One of the state officials tried to evade the argument regarding the need for masks. He said to Stocks, “This action [proposed downgrade of accreditation] is brought through what we believe to be noncompliance with executive orders on mask requirements, we do not have information with which to engage in local conditions.”
Stocks said, “Your action is based solely on a status classification regarding a policy… and not upon any health metrics.” What this quote means from Stocks—to a point, is that the state was merely seeking to enforce a rule without taking into account the impact of that rule or the existing need for the rule they were enforcing.
What Stocks said was confirmed when another official with ISBE cited the reason for the accreditation downgrade was due to Vandalia’s Nov. 21 board meeting, a meeting wherein the Vandalia school board implemented a mask-optional policy. This would seem to confirm what Stocks pointed out regarding the claims of ISBE—these state actions are reactions to mere policy changes and not necessarily local health conditions.
Stocks also pointed out that the ISBE did not have a masking regulation, saying that it was a state regulation, and that the continued enforcement of the masking regulation from the state could be construed as an improper exercise of the jurisdiction of the State Board of Education.
Stocks raised a host of other issues, describing in detail that the orders to mask the students on campus would constitute a conflict with existing public safety rules for the school. He also pointed out that the state demands the school force masks on children, but would not protect the school from litigation. Such litigation against the school would argue that this policy could be criminal intimidation, offensive touching and battery, and would also create a worsening impact the school is facing with students who have suicidal ideation. Stocks also pointed out that nobody from the state was offering to fund any of these actions—or even help to solve any of these problems.

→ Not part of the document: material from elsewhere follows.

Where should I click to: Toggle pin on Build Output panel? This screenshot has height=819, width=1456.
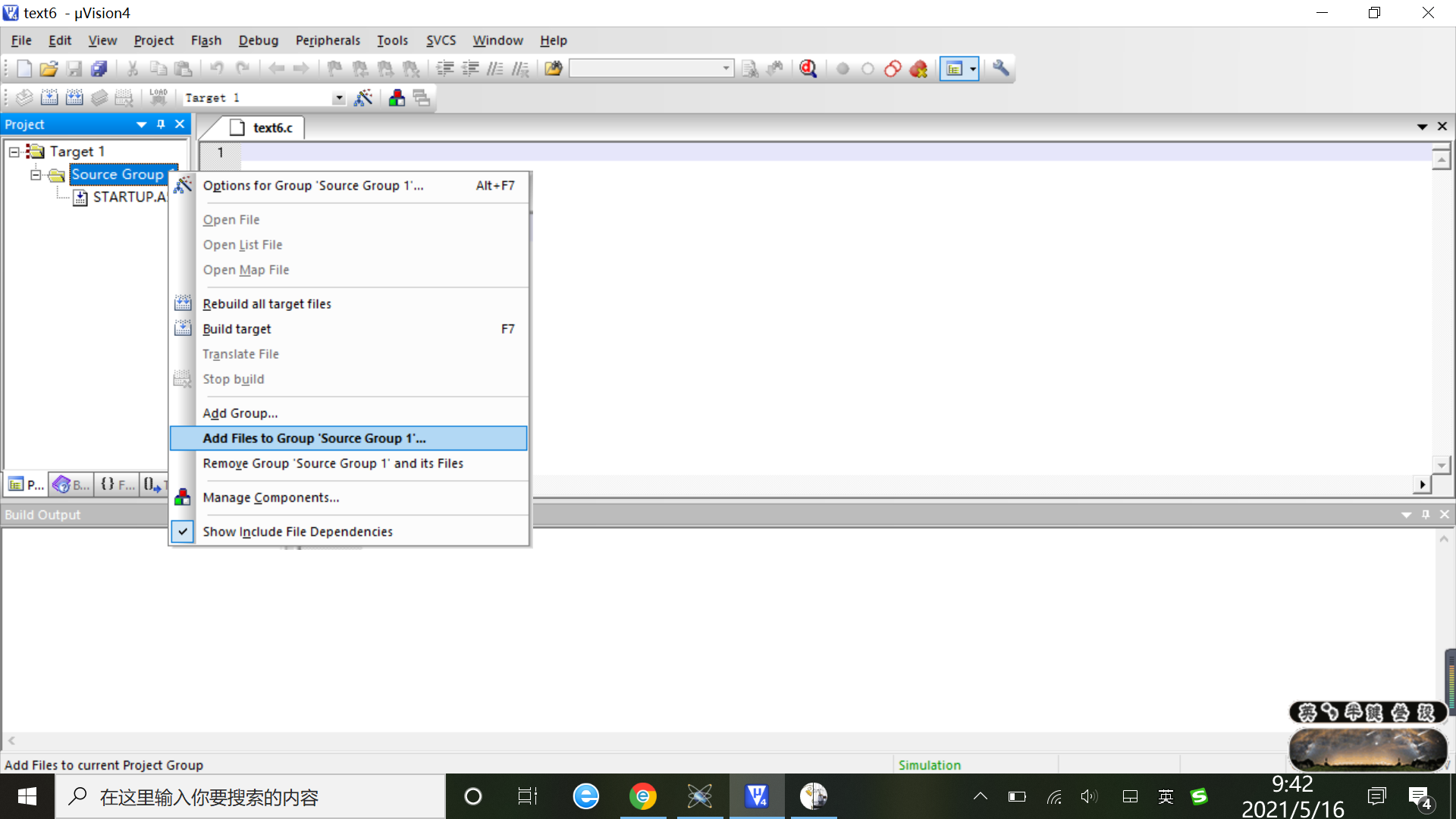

“There’s a host of issues, that we don’t think we can get to a position where we’re not exposed to violating legal requirements, you’ve placed your school districts in the crosshairs and you’ve stripped from them the ability to exercise the local control to evaluate what is or is not best for that particular district” said Stocks to the state officials during the Wednesday meeting.
He continued to the state officials, “No one is stepping up to indemnify this school district when parents sue them.”
Stocks pointed out the failure of the state officials to use discretion, in what appears to be a reference to the Equal Protection Clause of the US Constitution, “By definition if you do not undertake the obligation to review your jurisdiction to exercise discretion when you are acting in a quasi-judicial capacity, you are by definition of legion case law acting arbitrarily.”
He also said, “…but as these districts, these boards, when they succumb to the unlawful coercion of others, they’re the ones that will pay the price of in liabilities—and that moves upstream, and we hope at some point that measure is taken of many people to start doing the right thing and start working these problems out.”
Stocks finished his monologue by asking state officials to respect the US Constitution.
Additionally, since Vandalia went to a mask-optional policy, the state removed its testing equipment so as to destroy Vandalia’s mitigation layering system and force the school back into compliance with the executive orders—mandatory masking for everyone, including kids.
Joe Lawson summed up Vandalia’s position this way: “We want local control.”